Every runner has different goals, especially when you're just starting out. But figuring out how to build running endurance is usually at the top of most runners' lists. Keep in mind that every runner is different, and what works for one might not work for the other. However, whether you're starting at a kilometre and working your way up or going from running a half marathon to a full, there are certain standard principles that can help you gradually extend your endurance.
Once you've established a base for endurance running, you can take the next step — working to get faster for a longer period of time. But first things first: Here are some overarching guidelines for building running endurance.
Don't bite off more than you can chew.
The secret to building running endurance is to approach it gradually, rather than diving in. You've discovered you actually like this thing called running, right? The fastest way to end up on the injured reserve list is to run too far, too fast, too soon.
Instead, make a plan for the slow build. If you are able to run a couple of kilometres at a stretch and do it consistently a few times a week, try adding on an extra five to 10 minutes of running the next time out.

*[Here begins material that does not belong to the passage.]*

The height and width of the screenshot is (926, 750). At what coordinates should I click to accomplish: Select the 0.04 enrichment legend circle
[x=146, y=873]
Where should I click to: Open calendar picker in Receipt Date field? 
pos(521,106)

A week later, do the same for one or two of your runs. Before you know it, 3 kilometres will have become 5 kilometres.
Once you have a couple of months of consistently running at least 5 kilometres or 30 minutes at a stretch, pick one run a week to focus on developing a longer run. This will be your key workout each week, and by slowly adding on a kilometre or so to it each week, you'll build solid endurance.
Slow as you go
A word on pacing — easy is the way to go, especially while you're building in a longer run each week. One of the most common mistakes even veteran runners make is placing too many of their kilometres in a speedier running zone. As hard as it is, hold back when heading out, especially while building your endurance.

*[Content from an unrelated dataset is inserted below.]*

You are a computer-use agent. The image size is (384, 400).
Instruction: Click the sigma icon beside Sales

Lots of good things happen when you run at a steady, easy pace. Your muscles start building more mitochondria, the "powerhouse" of a cell. More mitochondria lead to better conversion of nutrients into energy. That translates into more endurance — exactly what you're after.
To keep yourself in check, aim for getting in most of your mileage at about 80% of the speed you could race at a given distance. Say you recently ran a 10K at a 10-minute pace, for instance. If you're headed out for a 10-kilometre training run, slow that pace down to about a 12-minute pace.
No matter how you slice it, strong muscles add up to less fatigue. Runners are notorious for neglecting time in the gym — after all, you want to run. But a good strength session two to three times each week will help you stay healthy and also keep your muscles in the game for longer.
Strength training doesn't have to be complicated, however. There are a few key moves that will give you the most bang for your buck. Deadlifts, squats, farmer's carries, and upper body moves like pullups and pushups can go a long way toward building a stronger, longer-lasting body. Don't forget your core, either, and dedicate two to three sessions to it per week.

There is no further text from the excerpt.